I membri della famiglia spiccarono per la loro lodevole formazione umanistica, poco propensi agli affari politici ma interessati al commercio, alle esplorazioni, alle scienze e al teatro.

La dinastia, i cui componenti raccontavano di avere illustri discendenti romani di cognome Balbo, si espansero in Liguria, in Piemonte, a Milano, a Ravenna, a Chiari, ad Aquileia e a Venezia.

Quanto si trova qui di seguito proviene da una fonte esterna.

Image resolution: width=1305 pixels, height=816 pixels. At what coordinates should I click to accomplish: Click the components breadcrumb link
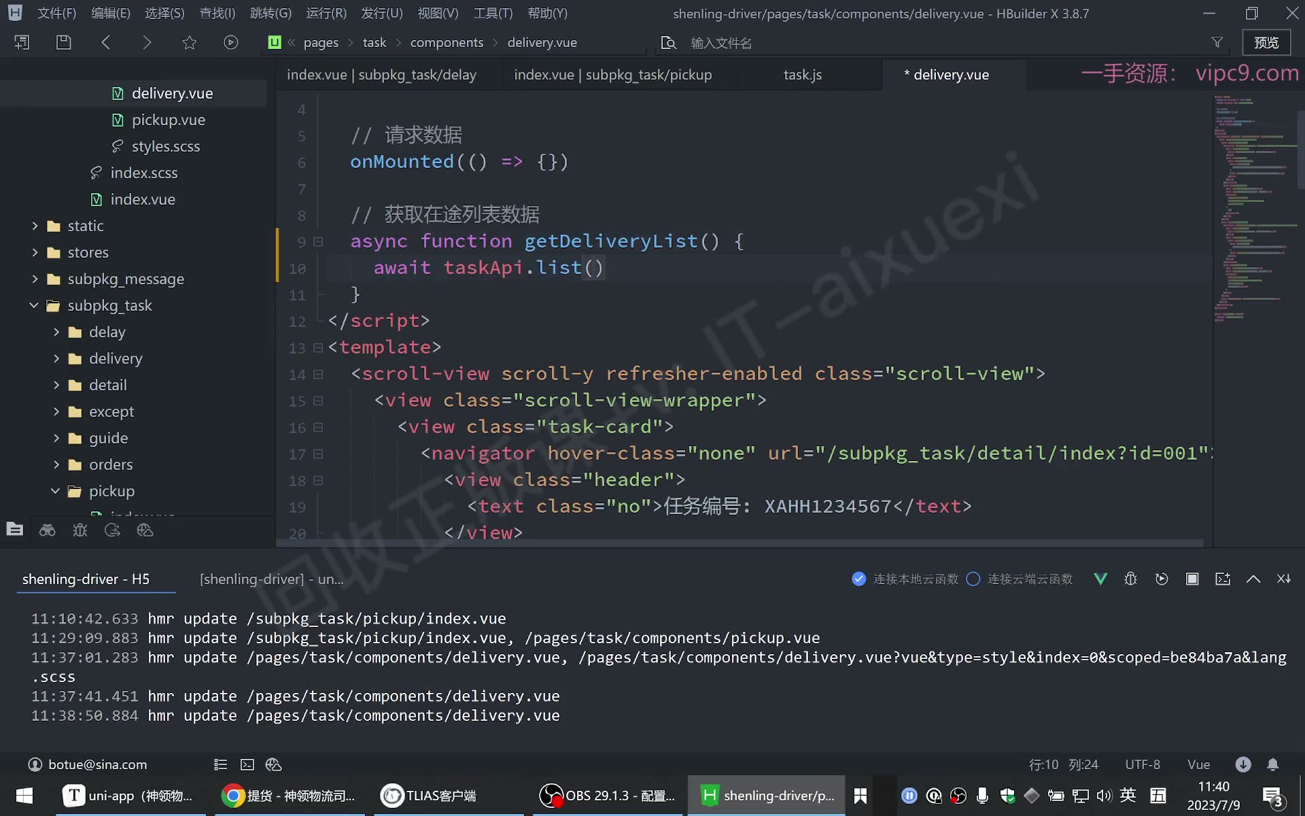click(x=447, y=42)
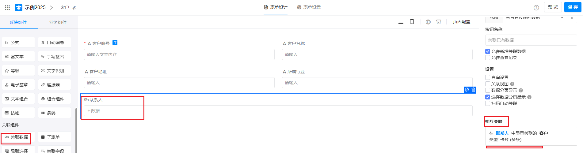The image size is (583, 153).
Task: Switch to desktop preview layout icon
Action: pos(401,22)
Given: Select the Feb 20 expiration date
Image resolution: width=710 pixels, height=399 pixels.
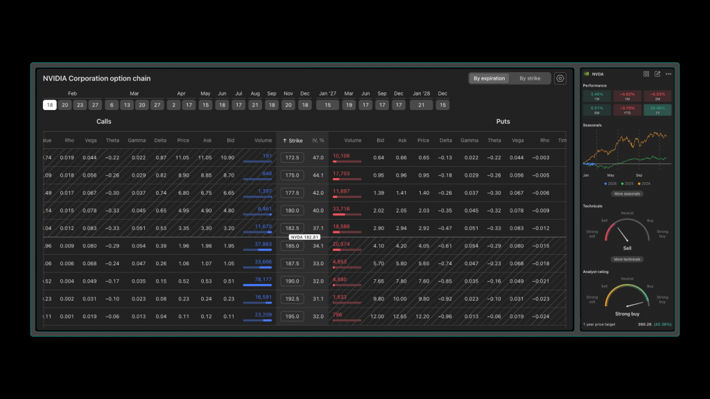Looking at the screenshot, I should point(65,105).
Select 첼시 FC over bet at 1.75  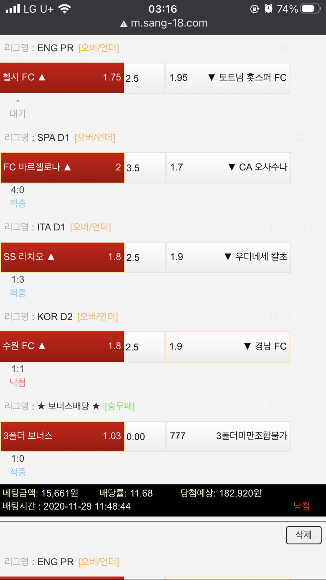[x=62, y=78]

A Venezia i ceppi esistenti furono due: uno, proveniente da Aquileia nel VIII secolo, il cui stemma raffigura una donnola rampante (in veneto detta dolce) e l’altro, proveniente da Ravenna nell’897, il cui emblema mostra una campo rosso attraversato da una banda (detta Trezza in veneto), metà azzurra e metà dorata.

Dopo il colpo di stato passato alla storia come Serrata del Maggior Consiglio, nel 1297 vennero selezionate le famiglie autorizzate a far parte del Maggior Consiglio e la Balbi fu una delle fortunate.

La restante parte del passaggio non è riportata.